Alors que certains enseignants de l’enseignement supérieur continuent de dénoncer la mise en œuvre d’une sélection à l’entrée de l’université, par l’intermédiaire de la nouvelle procédure d’admission Parcoursup, certains de leurs homologues des filières sélectives regrettent, de leur côté, que leur capacité à sélectionner soit remise en cause par cette même procédure. Tel est le paradoxe de Parcoursup, trois semaines après le début de la phase de réponses aux vœux des candidats, dont les trois quarts ont depuis reçu au moins une proposition.

Ces critiques proviennent d’enseignants d’instituts universitaires de technologie (IUT), particulièrement prisés des candidats cette année : la hausse des demandes pour les DUT, formations professionnalisantes en deux ans, dépasse en effet 25 % par rapport à la session 2017. Lors d’une réunion, le 30 mai, de tous les chefs de départements de la filière Gestion des administrations et des entreprises (GEA), qui forme 21 000 étudiants, ces derniers ont voté à la quasi-unanimité une motion dénonçant le fonctionnement de la nouvelle plate-forme, pourtant connu d’avance.

« La souveraineté des jurys est remise en question »

« La maîtrise d’œuvre de Parcoursup modifie nos classements » des candidats, explique Jean-François Antoine, ancien président de l’assemblée des chefs de département GEA, et responsable de celui de Troyes. Selon lui, c’est la « souveraineté même des jurys de sélection qui est remise en question par Parcoursup ».

En cause : la mise en œuvre par Parcoursup des quotas minimaux de boursiers. Instaurés dans les filières publiques sélectives et non sélectives par la loi pour l’orientation et la réussite des étudiants (ORE) promulguée en mars, ces taux minimaux de candidats admis titulaires d’une bourse visent à « lutter contre les inégalités sociales » et « relancer l’ascenseur social », selon les mots de la ministre, Frédérique Vidal.

Se voir imposer un quota de boursiers, fixé dans chaque formation par le recteur de l’académie, ne pose pas problème à ces enseignants, les IUT étant également soumis depuis plusieurs années à un quota minimum de bacheliers technologiques.
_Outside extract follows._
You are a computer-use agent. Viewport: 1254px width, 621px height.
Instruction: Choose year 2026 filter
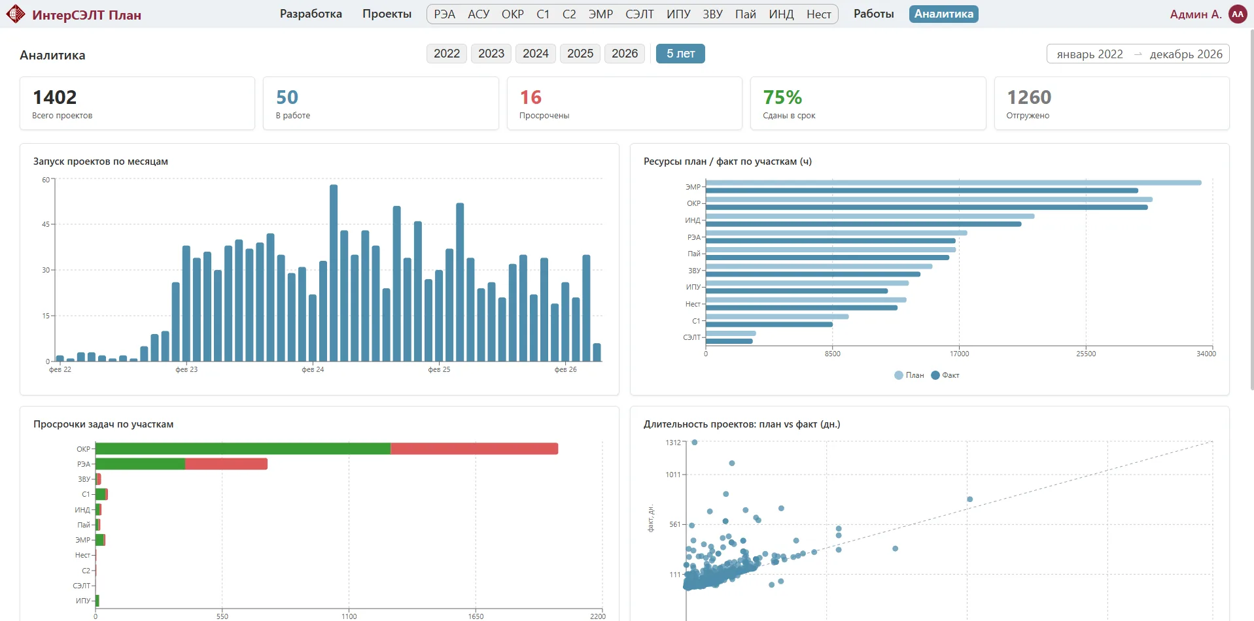click(x=625, y=54)
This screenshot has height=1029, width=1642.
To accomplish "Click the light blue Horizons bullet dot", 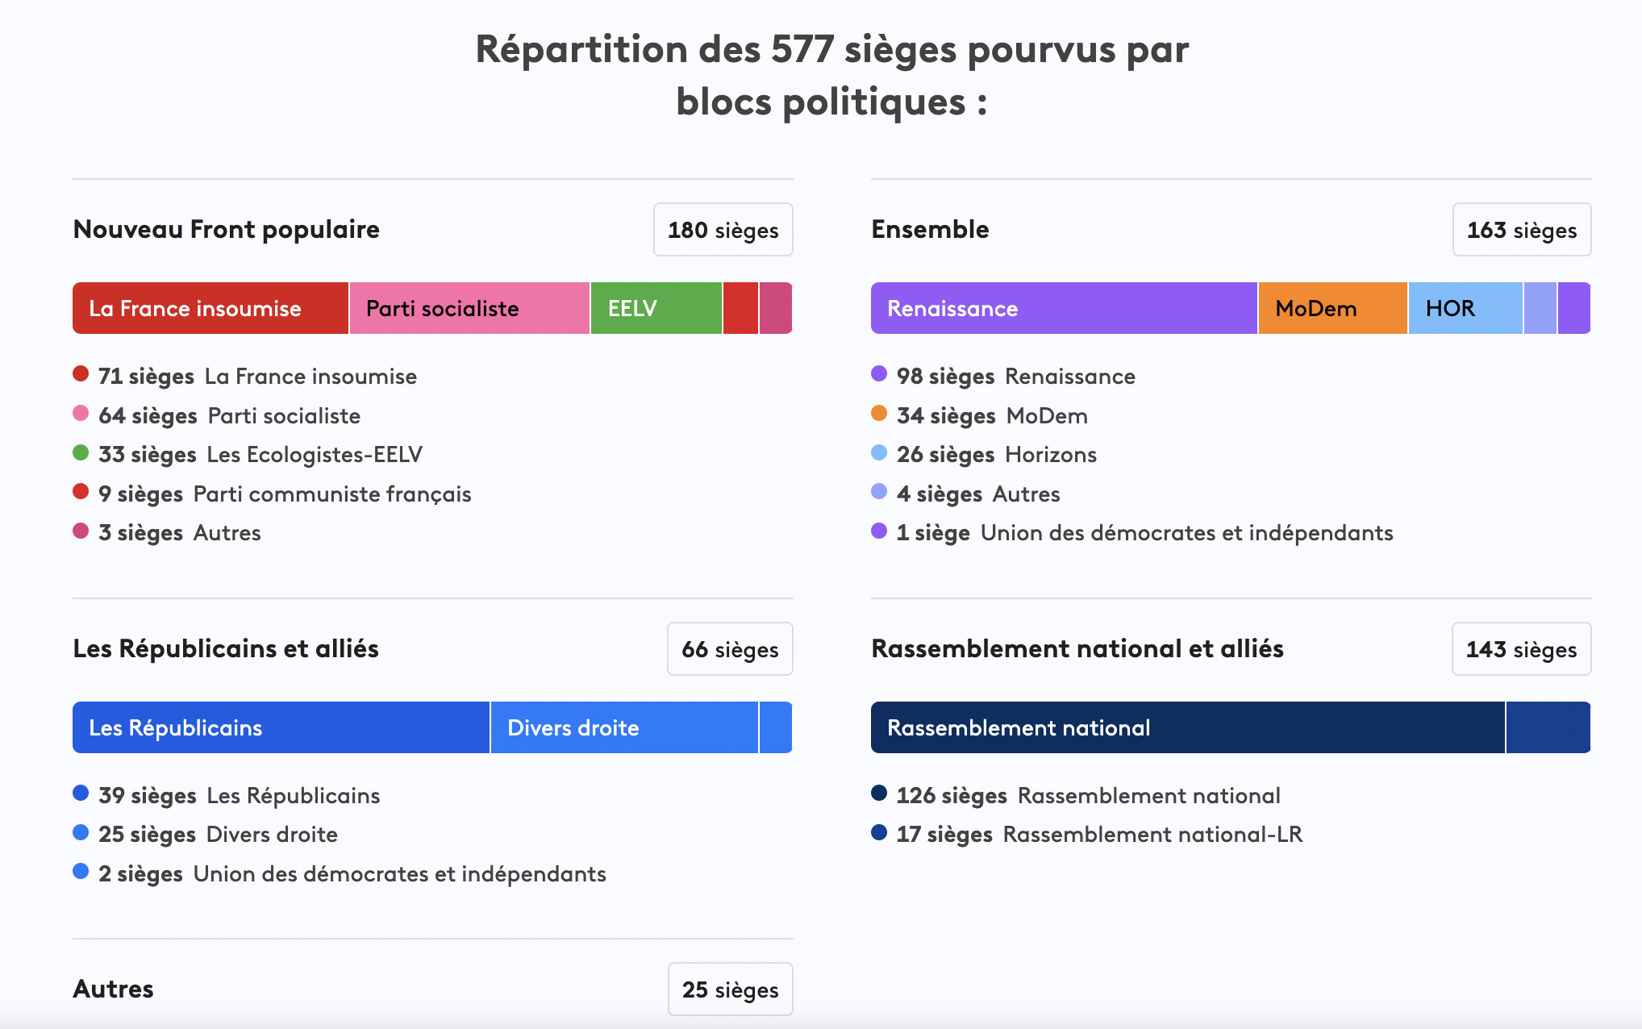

Mais ils critiquent le fait que les boursiers, classés par l’équipe pédagogique en fonction de leurs dossiers, en même temps que les autres candidats, soient « remontés » par l’algorithme de Parcoursup, et « appelés » prioritairement quand ils sont en liste d’attente.

« La notion de mérite devient secondaire »

« La notion de mérite et de niveau devient secondaire avec ces remontées fantastiques et automatiques de candidats boursiers dans notre classement. En termes de communication, comment peut-on expliquer ça aux lycéens ou à leurs parents ? » commente ainsi Jean-Paul Maugean responsable des GEA à l’IUT de Besançon. Chez lui, le taux de boursiers a été fixé à 17 %, « nous étions naturellement à 19 % l’année dernière », rappelle-t-il. Mais ce taux correspondait aux étudiants de la promotion titulaires d’une bourse sur critères sociaux de l’enseignement supérieur, plus large dans ses critères d’éligibilité que la bourse accordée aux lycéens, utilisée par Parcoursup comme référence.

« Lorsque vous avez 300 étudiants classés selon nos critères, et que Parcoursup appelle le 298e avant le 150e car il est boursier, et qu’il ne serait peut-être pas entré sans cela, les collègues peuvent se sentir dépossédés de leur travail », commente de son côté Bernard Lickel, directeur de l’IUT Robert-Schuman à Strasbourg. Il évoque aussi des « difficultés » liées à la « procédure de réponses en continu, qui ralentit » le remplissage des filières, alors que la précédente plate-forme, Admission post-bac, fonctionnait avec trois vagues de réponses aux candidats. Des difficultés qui touchent aussi selon lui d’autres filières fortement demandées dans les IUT telles que « techniques de commercialisation » et « information communication » . Le directeur souligne toutefois les « aspects très positifs » de la loi ORE, tels que la prise en compte de la « fiche avenir » de l’élève, où ses enseignants donnent un avis sur ses vœux.

Rodolphe Dalle, président de l’association des directeurs d’IUT (ADIUT), à la tête de celui de Nantes, préfère attendre la fin de la procédure pour « analyser avec finesse la session 2018 et réclamer des améliorations s’il y en a besoin ». Ce qui lui semble « plus raisonnable et sage, et pour ne pas ajouter de stress aux candidats ». La question de ces quotas sera tout de même à l’ordre du jour de la prochaine réunion des directeurs d’IUT.